▸ **Task statement**: If a line in the data holds the string "dropdown", list it.

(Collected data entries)
━━━━━━

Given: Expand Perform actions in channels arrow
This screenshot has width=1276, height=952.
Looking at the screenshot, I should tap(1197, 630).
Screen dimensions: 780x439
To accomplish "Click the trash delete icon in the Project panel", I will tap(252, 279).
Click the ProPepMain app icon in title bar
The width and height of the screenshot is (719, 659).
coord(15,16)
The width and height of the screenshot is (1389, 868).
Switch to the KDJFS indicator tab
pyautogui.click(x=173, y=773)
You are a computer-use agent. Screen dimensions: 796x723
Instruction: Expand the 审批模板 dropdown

━━━━━━

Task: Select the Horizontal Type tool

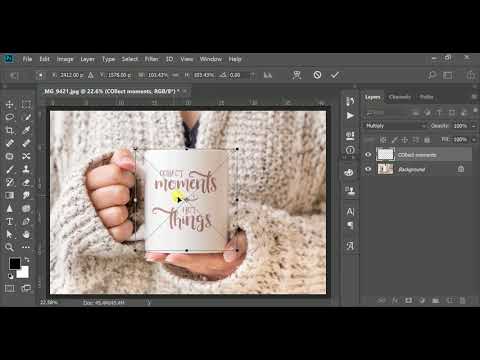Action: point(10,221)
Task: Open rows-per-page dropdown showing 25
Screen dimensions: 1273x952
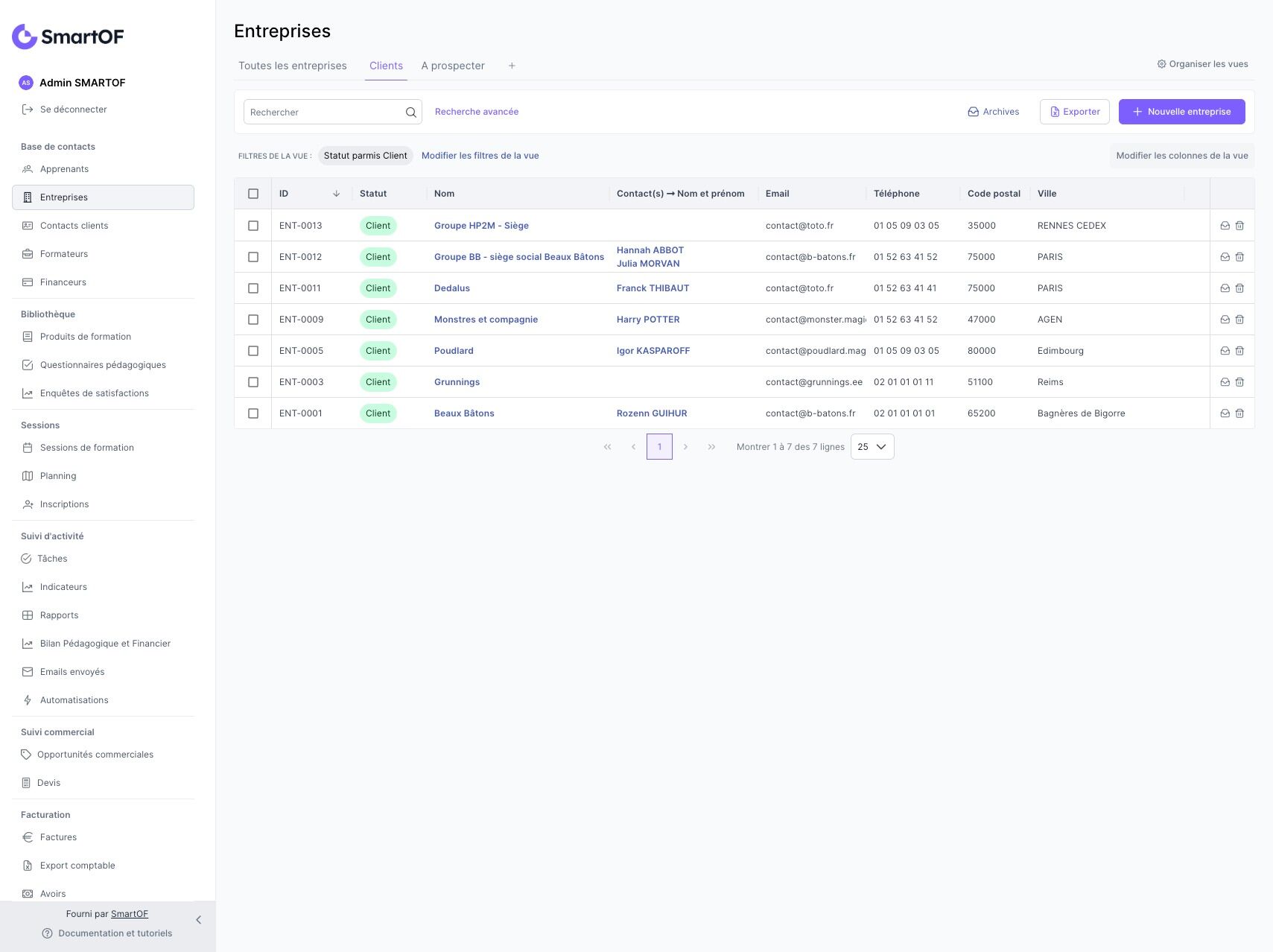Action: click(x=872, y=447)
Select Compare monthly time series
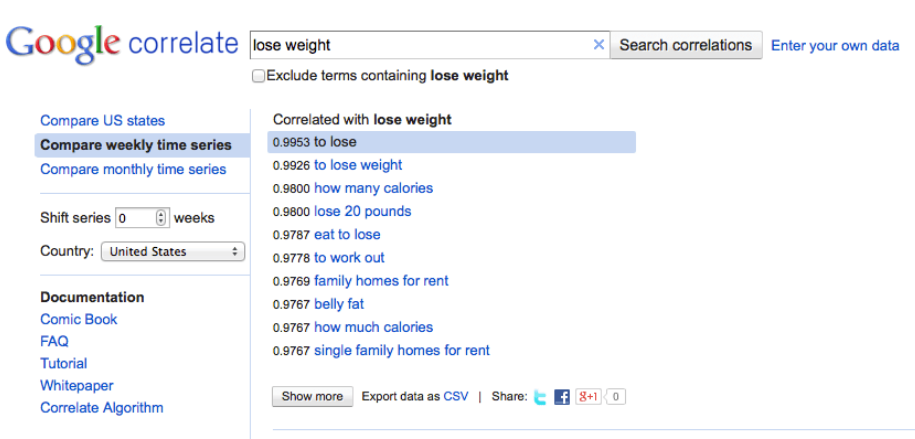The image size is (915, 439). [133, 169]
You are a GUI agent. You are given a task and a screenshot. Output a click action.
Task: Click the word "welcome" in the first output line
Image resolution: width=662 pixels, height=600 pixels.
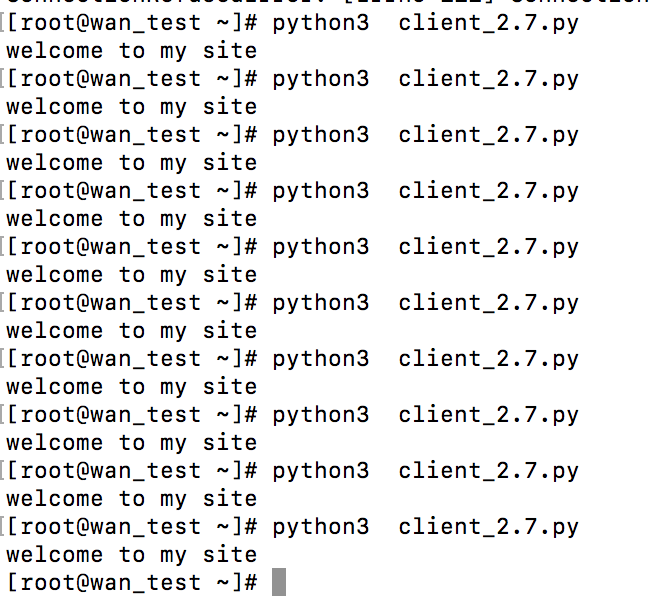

━━━━━━

▸ **Response to this exercise**:
Instruction: Expand the 审批模板 dropdown
Task: Open rows-per-page dropdown showing 25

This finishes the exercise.